Goldman Sachs has gotten plenty of ink since last week, after CEO David Solomon said in Davos, Switzerland, that the investment bank won’t take a company public unless it has at least one woman or person of color on its board of directors.
Most of the ink was positive. But there were exceptions that provided food for thought.
Forbes senior contributor Janice Gassam wondered whether one diverse board member is enough. “The likely answer is no,” she wrote. “Having one diverse member on the board may spark feelings of tokenism.” Soloman did say, though, that the policy, scheduled to take effect this July, would stipulate two diverse board members starting in 2021.
Gassam also criticized Solomon for saying that the focus of Goldman’s new policy would be on women. Bolstering racial and ethnic diversity should be on an equal plane, she opined.
That points at another issue some observers stressed: intersectionality.
“Goldman Sachs is setting itself up to exclude women of color, as they are oftentimes left out of women-focused initiatives,” wrote Tech Crunch senior reporter Megan Rose Dickey, herself a woman of color. “This outdated and misguided strategy, where diversity equals more (white) women, needs to be squashed.” The point is equally valid with respect to, for example, trans men, she noted.
Goldman also could be considered late to the game, with a fairly weak policy to boot. In new proxy voting guidelines that Blackrock established two years ago, it said “we would normally expect to see at least two women directors on every board” of the asset management giant’s portfolio companies.
In 2017, asset manager State Street voted against the re-election of directors at 400 companies on grounds that they failed to take steps to add women to their boards, The Wall Street Journal reported at the time.
Under a California law, by the end of this year publicly traded companies based in the state must have at least one female board member; by the end of next year, those with six or more board members must have three women.
“While the move is significant, what Solomon and Goldman are doing is not a novel idea, nor is it the best version of an outdated idea,” Dickey wrote.
Indeed, Goldman is jumping feet first into a trend that was already in runaway mode.
At the 500 largest U.S. publicly traded companies, the number of women on boards jumped dramatically last year — up 12.1% from 2018, according to a new report on board composition from governance research and consulting firm Equilar. From 2015 to 2019, the percentage of female directors swelled by 37%. Now women hold more than a quarter of the board seats at those companies.
On the other hand, over the past five years the percentage of women in board leadership positions within the 500 companies has barely budged, from 7.4% to 7.5%. Such positions include chair, non-executive chair, lead director, etc.
Women are, though, making inroads in committee chair roles.

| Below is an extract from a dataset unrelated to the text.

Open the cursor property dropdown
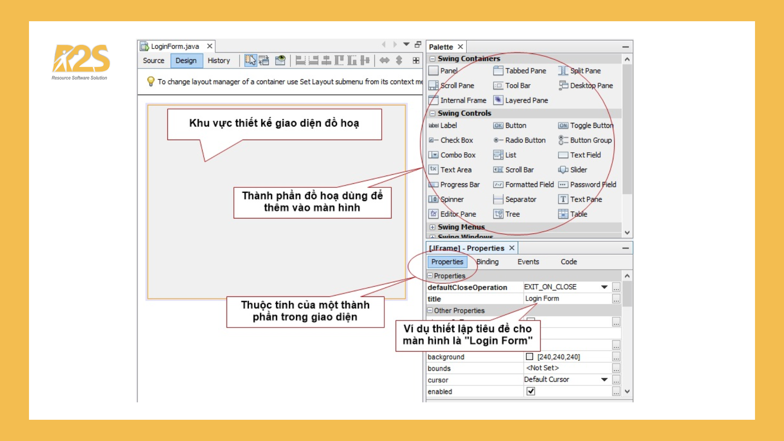This screenshot has height=441, width=784. (x=604, y=379)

Women accounted for 23.2% of audit committee chairs in 2019, up from 17.8% in 2015. The corresponding percentages were 23.2%, up from 13.5% for compensation committee chairs, and 30.9%, up from 20.3%, for governance committee chairs.
Also questioning Goldman’s stance was Carol Roth of Fox Business. “The reason diversity is important and valuable is because it ensures that a variety of perspectives, experiences, networks and thought processes are included in the company’s management or governance,” she wrote.
“But, what is diversity? Is it gender, skin color, sexual orientation, or other immutable characteristics, or is it diversity of opinion and experience? How is this measured and accounted for? Having diversity to check a box is in polar opposition to the intention and benefit it is supposed to create.”
One thing perhaps standing in the way of further female representation on boards is the small proportion of CEOs who are women. Directors with CEO experience are highly sought after, Equilar noted. At the end of 2019, 41.6% of male directors had such experience, compared with just 13.1% of women directors.
Twelve companies among the Equilar 500 had at least 50% female representation on their boards, led by Casey’s General Stores, Viacom, and Ulta Beauty, with 55.6% each.
The others were General Motors, Omnicon, ViacomCBS, Bed Bath & Beyond, Best Buy, Amazon, Ascena Retail Group, JC Penney, and Progressive.